Soluxion/HEMS: Energiemanager leitet Solarstrom auf Verbraucher im Haus um
Grafik: leowolfert / stock.adobe.comDie Soluxion UG hat einen Energiemanager entwickelt, der die Wirkleistungsbegrenzung nach §9 EEG und die netzdienliche Steuerung nach §14a EnWG in einem Gerät zusammenführt. Wie das Unternehmen mitteilte, begrenzt der Soluxion HEMS (Heimenergie-Managementsystem) Plus die Einspeisung und lenkt den Überschuss auf andere Verbraucher um. Das können Wärmepumpen sein, Wallboxen, Speicher oder weitere Verbraucher über schaltbare Steckdosen.

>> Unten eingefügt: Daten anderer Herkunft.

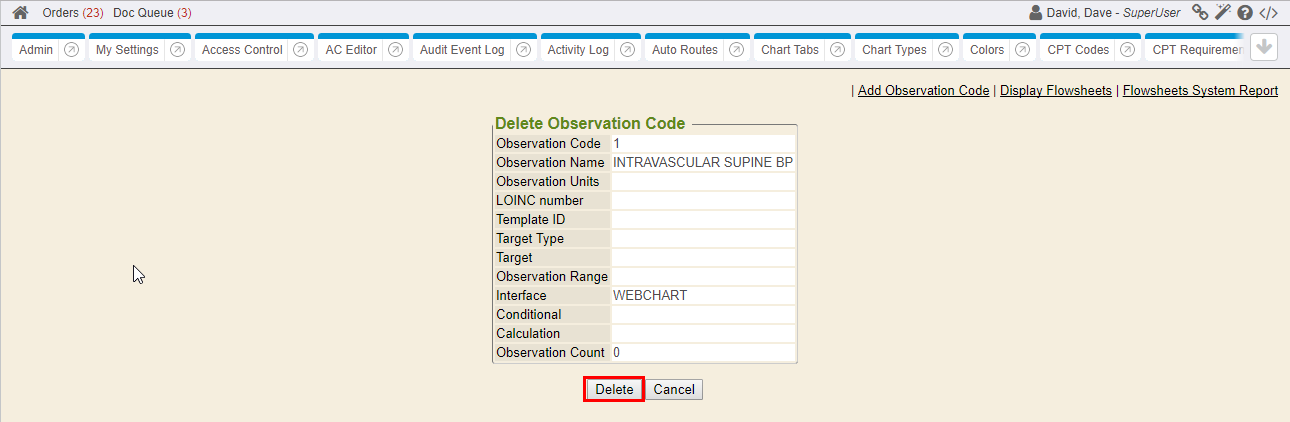Click the user profile icon beside David, Dave
Screen dimensions: 1290x422
point(1036,13)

“Wer die Einspeisung einer Photovoltaikanlage nach §9 EEG begrenzen muss, verliert ohne Steuerung Ertrag”, sagt Geschäftsführer Dennis Klipp. Was nicht ins Netz darf und im Haus keinen Abnehmer finde, würde sonst abgeregelt. Der Energiemanager verschiebe diesen Überschuss stattdessen in die Verbraucher im Haus. Dasselbe Gerät decke die netzdienliche Steuerung ab. Der Netzbetreiber könne den Energiemanager über die EEBUS-Schnittstelle erreichen.
„Im Bestand stehen wir regelmäßig vor Häusern, in denen Wärmepumpe, Wallbox und Photovoltaikanlage jeweils für sich arbeiten”, so Klipp. „§14a und §9 zwingen diese Geräte erstmals zu einer gemeinsamen Entscheidung, und genau die trifft unser Gerät lokal im Haus.” Softwareseitig arbeitet das HEMS Plus mit einer Open-Source-Lösung. Damit seien über 800 Geräte ab Werk ansprechbar: Wallboxen, Wechselrichter, Speicher, Wärmepumpen und Zähler.
Die Steuerung laufe lokal im Haus und arbeitet auch dann weiter, wenn die Internetverbindung ausfalle. Neben dem eigenen Solarstrom könne das Gerät nach dem Börsenpreis eines dynamischen Tarifs schalten. Die Hardware sitze in einem Hutschienengehäuse, und der typische Verbrauch liege unter 10 Watt.